- WHAT THE TASK REQUIRES -
Each record below needs to be retyped exactly.

Collected data
************

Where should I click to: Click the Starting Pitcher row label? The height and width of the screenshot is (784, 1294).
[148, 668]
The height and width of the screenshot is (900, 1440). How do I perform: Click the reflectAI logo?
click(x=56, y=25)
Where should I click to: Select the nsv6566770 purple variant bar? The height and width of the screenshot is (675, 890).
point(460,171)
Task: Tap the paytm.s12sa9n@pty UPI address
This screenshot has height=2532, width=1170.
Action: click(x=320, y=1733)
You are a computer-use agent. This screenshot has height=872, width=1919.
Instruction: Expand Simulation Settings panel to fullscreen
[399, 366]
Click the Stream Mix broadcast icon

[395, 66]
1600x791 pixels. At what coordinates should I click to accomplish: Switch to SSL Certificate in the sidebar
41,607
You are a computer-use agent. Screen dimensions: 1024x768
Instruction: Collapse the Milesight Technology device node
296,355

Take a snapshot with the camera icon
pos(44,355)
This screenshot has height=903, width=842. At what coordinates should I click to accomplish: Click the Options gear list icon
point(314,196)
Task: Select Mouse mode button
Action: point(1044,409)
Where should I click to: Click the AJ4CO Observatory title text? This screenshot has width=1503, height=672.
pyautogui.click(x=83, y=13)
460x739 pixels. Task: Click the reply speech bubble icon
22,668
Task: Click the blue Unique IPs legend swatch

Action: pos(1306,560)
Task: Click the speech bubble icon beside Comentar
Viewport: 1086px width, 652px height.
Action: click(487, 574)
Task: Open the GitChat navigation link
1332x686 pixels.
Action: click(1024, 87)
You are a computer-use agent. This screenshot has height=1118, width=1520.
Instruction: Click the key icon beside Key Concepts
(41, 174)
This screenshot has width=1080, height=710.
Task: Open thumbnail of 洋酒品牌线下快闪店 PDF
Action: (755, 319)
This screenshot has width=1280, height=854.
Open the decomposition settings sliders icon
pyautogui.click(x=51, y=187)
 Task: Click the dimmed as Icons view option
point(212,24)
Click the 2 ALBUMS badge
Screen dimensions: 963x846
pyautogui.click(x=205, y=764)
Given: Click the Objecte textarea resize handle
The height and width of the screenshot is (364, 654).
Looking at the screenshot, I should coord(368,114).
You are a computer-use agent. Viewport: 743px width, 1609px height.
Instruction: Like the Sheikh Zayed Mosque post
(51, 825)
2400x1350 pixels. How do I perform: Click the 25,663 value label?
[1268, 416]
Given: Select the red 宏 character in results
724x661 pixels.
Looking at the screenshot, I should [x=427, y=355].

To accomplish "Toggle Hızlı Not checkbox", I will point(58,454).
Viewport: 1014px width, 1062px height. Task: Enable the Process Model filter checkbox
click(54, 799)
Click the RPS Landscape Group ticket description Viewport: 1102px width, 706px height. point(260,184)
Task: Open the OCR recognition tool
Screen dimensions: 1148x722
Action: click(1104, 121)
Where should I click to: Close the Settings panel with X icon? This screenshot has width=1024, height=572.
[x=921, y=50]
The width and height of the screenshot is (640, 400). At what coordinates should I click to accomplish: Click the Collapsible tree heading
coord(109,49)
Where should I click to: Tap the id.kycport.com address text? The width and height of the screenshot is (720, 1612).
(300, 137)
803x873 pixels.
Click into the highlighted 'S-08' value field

************

- OUTPUT OF THE TASK -
Where should I click to: Click the Starting Pitcher row label? The height and width of the screenshot is (784, 1294).
[148, 668]
The height and width of the screenshot is (900, 1440). How do I perform: Click the reflectAI logo?
click(x=56, y=25)
Where should I click to: Select the nsv6566770 purple variant bar? The height and width of the screenshot is (675, 890).
point(460,171)
Task: Tap the paytm.s12sa9n@pty UPI address
This screenshot has height=2532, width=1170.
Action: click(x=320, y=1733)
You are a computer-use agent. This screenshot has height=872, width=1919.
Instruction: Expand Simulation Settings panel to fullscreen
[399, 366]
Click the Stream Mix broadcast icon

[395, 66]
1600x791 pixels. At what coordinates should I click to accomplish: Switch to SSL Certificate in the sidebar
41,607
You are a computer-use agent. Screen dimensions: 1024x768
Instruction: Collapse the Milesight Technology device node
296,355

Take a snapshot with the camera icon
pos(44,355)
This screenshot has height=903, width=842. At what coordinates should I click to accomplish: Click the Options gear list icon
point(314,196)
Task: Select Mouse mode button
Action: point(1044,409)
Where should I click to: Click the AJ4CO Observatory title text? This screenshot has width=1503, height=672.
pyautogui.click(x=83, y=13)
460x739 pixels. Task: Click the reply speech bubble icon
22,668
Task: Click the blue Unique IPs legend swatch

Action: pos(1306,560)
Task: Click the speech bubble icon beside Comentar
Viewport: 1086px width, 652px height.
Action: click(487, 574)
Task: Open the GitChat navigation link
1332x686 pixels.
Action: click(1024, 87)
You are a computer-use agent. This screenshot has height=1118, width=1520.
Instruction: Click the key icon beside Key Concepts
(41, 174)
This screenshot has width=1080, height=710.
Task: Open thumbnail of 洋酒品牌线下快闪店 PDF
Action: (755, 319)
This screenshot has width=1280, height=854.
Open the decomposition settings sliders icon
pyautogui.click(x=51, y=187)
 Task: Click the dimmed as Icons view option
point(212,24)
Click the 2 ALBUMS badge
Screen dimensions: 963x846
pyautogui.click(x=205, y=764)
Given: Click the Objecte textarea resize handle
The height and width of the screenshot is (364, 654).
Looking at the screenshot, I should coord(368,114).
You are a computer-use agent. Viewport: 743px width, 1609px height.
Instruction: Like the Sheikh Zayed Mosque post
(51, 825)
2400x1350 pixels. How do I perform: Click the 25,663 value label?
[1268, 416]
Given: Select the red 宏 character in results
724x661 pixels.
Looking at the screenshot, I should [x=427, y=355].

To accomplish "Toggle Hızlı Not checkbox", I will point(58,454).
Viewport: 1014px width, 1062px height. Task: Enable the Process Model filter checkbox
click(54, 799)
Click the RPS Landscape Group ticket description Viewport: 1102px width, 706px height. point(260,184)
Task: Open the OCR recognition tool
Screen dimensions: 1148x722
Action: click(1104, 121)
Where should I click to: Close the Settings panel with X icon? This screenshot has width=1024, height=572.
[x=921, y=50]
The width and height of the screenshot is (640, 400). At what coordinates should I click to accomplish: Click the Collapsible tree heading
coord(109,49)
Where should I click to: Tap the id.kycport.com address text? The width and height of the screenshot is (720, 1612).
(300, 137)
803x873 pixels.
Click into the highlighted 'S-08' value field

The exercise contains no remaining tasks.